Nampaknya ia mulai kesal, sadar kalau ruang privatnya aku susupi. “Maaf atas kelancanganku. Aku lebih tertarik mbahas puisimu daripada mbahas caraku membaca puisimu”, jawabku dengan innocent. Aku lihat wajahnya bersungut-sungut. Sewot. Teman di sebelahnya bertanya apa yang sedang terjadi. Dengan geram ia menjawab, “Gila gak Tin, ada orang SMS ma aku ngajakin kenalan. Eh iya malah minta ngobrolin puisi yang aku tulis. Padalah aku nulis puisi itu kan di buku agenda. Berarti dia buka-buka bku agendaku dong. Gak sopan banget neh orang. Kalau ketahuan, awas”. Aku hanya tersenyum kecil mendengar gerutunya.

Tanpa menghiraukan reaksinya, aku bangkit dari tempat dudukku. Melewati mejanya, aku lirik. Di dalam hati aku tertawa. Aku bayar pesananku tadi. Aku pulang.

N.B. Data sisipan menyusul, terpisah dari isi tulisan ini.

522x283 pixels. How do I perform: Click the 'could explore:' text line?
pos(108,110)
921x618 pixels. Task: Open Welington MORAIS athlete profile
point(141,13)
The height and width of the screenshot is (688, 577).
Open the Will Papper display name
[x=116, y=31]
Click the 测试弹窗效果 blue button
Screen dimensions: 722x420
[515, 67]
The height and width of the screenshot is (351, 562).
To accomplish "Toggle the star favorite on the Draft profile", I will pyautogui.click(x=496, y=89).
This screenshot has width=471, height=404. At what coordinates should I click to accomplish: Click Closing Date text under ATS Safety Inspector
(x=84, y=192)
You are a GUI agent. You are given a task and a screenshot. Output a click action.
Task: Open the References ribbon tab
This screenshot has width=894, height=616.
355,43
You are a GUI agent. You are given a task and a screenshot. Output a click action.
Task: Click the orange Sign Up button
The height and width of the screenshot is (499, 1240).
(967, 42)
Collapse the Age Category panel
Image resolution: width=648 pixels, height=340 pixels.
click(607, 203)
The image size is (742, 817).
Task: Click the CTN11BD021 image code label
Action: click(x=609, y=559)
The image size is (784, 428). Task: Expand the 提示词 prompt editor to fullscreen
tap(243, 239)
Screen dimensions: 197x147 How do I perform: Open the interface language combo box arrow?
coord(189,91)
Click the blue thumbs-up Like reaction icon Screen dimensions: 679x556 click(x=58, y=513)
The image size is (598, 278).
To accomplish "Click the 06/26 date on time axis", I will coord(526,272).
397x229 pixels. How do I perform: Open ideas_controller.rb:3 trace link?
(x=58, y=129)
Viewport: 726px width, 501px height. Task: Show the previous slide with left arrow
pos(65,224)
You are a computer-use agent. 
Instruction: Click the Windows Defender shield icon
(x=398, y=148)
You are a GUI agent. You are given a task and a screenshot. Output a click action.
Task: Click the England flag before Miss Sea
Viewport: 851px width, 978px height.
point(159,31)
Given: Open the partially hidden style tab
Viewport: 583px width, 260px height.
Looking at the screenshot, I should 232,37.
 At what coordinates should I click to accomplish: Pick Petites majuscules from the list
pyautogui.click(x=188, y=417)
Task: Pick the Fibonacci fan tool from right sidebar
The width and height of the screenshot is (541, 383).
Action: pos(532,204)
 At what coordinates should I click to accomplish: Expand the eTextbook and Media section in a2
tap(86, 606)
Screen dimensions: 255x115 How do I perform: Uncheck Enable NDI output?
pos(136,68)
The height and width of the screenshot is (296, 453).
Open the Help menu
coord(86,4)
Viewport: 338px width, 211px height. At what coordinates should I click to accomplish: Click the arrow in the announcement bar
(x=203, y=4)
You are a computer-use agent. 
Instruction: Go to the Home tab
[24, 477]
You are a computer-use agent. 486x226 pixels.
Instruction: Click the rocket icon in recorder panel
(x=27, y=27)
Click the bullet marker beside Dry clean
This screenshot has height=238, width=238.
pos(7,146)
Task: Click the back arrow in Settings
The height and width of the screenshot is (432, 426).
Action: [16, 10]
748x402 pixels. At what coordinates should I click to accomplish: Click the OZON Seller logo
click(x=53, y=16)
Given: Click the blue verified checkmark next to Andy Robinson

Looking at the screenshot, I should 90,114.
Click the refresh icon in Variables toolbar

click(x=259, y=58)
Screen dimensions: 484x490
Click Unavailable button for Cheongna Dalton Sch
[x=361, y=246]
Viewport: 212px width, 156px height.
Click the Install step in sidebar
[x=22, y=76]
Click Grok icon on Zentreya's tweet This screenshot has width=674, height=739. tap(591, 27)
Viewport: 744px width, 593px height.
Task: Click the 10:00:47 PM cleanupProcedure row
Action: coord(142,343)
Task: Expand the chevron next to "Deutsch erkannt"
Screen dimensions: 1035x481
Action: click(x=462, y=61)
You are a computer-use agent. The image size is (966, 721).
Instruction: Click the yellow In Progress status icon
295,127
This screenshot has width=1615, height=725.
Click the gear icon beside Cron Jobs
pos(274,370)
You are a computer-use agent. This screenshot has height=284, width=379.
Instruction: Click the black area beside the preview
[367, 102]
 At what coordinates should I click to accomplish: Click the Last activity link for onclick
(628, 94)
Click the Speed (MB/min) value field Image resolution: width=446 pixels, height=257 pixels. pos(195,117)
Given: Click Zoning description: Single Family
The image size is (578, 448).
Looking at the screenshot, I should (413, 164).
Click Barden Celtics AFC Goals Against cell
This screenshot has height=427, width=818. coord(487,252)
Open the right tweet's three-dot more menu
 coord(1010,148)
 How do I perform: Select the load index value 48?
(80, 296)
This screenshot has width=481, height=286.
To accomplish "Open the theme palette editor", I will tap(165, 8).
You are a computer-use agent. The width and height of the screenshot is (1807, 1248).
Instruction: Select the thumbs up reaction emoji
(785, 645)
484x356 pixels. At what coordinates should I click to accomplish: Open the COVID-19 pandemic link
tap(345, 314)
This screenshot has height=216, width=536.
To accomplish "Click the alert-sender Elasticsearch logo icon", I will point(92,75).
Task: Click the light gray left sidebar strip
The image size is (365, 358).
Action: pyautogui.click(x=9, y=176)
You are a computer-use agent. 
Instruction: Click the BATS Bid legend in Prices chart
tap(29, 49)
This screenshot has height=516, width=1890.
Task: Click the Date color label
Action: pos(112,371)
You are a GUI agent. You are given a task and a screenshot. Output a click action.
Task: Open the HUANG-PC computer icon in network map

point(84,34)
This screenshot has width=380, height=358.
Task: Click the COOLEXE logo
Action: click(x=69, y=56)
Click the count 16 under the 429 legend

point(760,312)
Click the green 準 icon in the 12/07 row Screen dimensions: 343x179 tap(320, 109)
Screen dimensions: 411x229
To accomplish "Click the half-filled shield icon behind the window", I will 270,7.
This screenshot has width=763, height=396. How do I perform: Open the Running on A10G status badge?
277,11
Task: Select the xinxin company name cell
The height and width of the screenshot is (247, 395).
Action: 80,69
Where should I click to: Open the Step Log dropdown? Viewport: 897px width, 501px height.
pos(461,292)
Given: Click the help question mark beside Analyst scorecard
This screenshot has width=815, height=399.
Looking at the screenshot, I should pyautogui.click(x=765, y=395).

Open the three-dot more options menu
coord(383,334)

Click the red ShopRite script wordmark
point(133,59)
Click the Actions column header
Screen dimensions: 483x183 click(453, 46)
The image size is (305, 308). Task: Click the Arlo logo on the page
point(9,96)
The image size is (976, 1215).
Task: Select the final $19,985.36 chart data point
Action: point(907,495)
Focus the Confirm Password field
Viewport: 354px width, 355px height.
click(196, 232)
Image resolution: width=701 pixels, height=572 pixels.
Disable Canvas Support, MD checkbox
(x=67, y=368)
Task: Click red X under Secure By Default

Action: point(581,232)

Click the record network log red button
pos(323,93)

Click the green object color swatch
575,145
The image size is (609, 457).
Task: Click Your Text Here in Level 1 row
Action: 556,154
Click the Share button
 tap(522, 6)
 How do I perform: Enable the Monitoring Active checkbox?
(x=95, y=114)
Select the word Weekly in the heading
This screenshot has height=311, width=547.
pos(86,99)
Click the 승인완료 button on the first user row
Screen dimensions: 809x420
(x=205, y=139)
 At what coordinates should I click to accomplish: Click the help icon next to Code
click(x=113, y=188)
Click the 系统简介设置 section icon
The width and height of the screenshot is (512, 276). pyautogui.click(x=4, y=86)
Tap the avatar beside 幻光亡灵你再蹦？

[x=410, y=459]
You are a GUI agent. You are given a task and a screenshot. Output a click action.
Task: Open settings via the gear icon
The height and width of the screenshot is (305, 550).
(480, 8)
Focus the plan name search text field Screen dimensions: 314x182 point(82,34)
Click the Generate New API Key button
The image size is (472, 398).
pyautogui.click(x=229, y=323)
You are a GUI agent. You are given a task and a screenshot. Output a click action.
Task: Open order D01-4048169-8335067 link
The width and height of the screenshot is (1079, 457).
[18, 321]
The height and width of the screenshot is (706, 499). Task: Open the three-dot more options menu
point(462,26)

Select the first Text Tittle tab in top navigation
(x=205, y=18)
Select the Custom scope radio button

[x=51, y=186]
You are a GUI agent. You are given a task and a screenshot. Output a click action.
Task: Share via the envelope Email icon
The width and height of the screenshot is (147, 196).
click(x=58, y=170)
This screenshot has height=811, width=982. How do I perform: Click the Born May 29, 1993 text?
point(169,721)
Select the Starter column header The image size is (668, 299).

Sepulang di kos, aku nyalakan komputerku. Koneksi satelit aku aktifkan. Aku lacak sinyal nomor Hpnya. Aku aktifkan layanan Global Vision. Nampak citraan bumi dalam bentuk tiga dimensi. Aku sinkronkan search engine melalui modul sinyal telepon. Dua menit aku tunggu. Aku temukan posisinya. Ku perbesar sampai 800 pixel, dengan skala 1:1.000.000. Ternyata di masih berada di kantin. Betah sekali si eneng ini.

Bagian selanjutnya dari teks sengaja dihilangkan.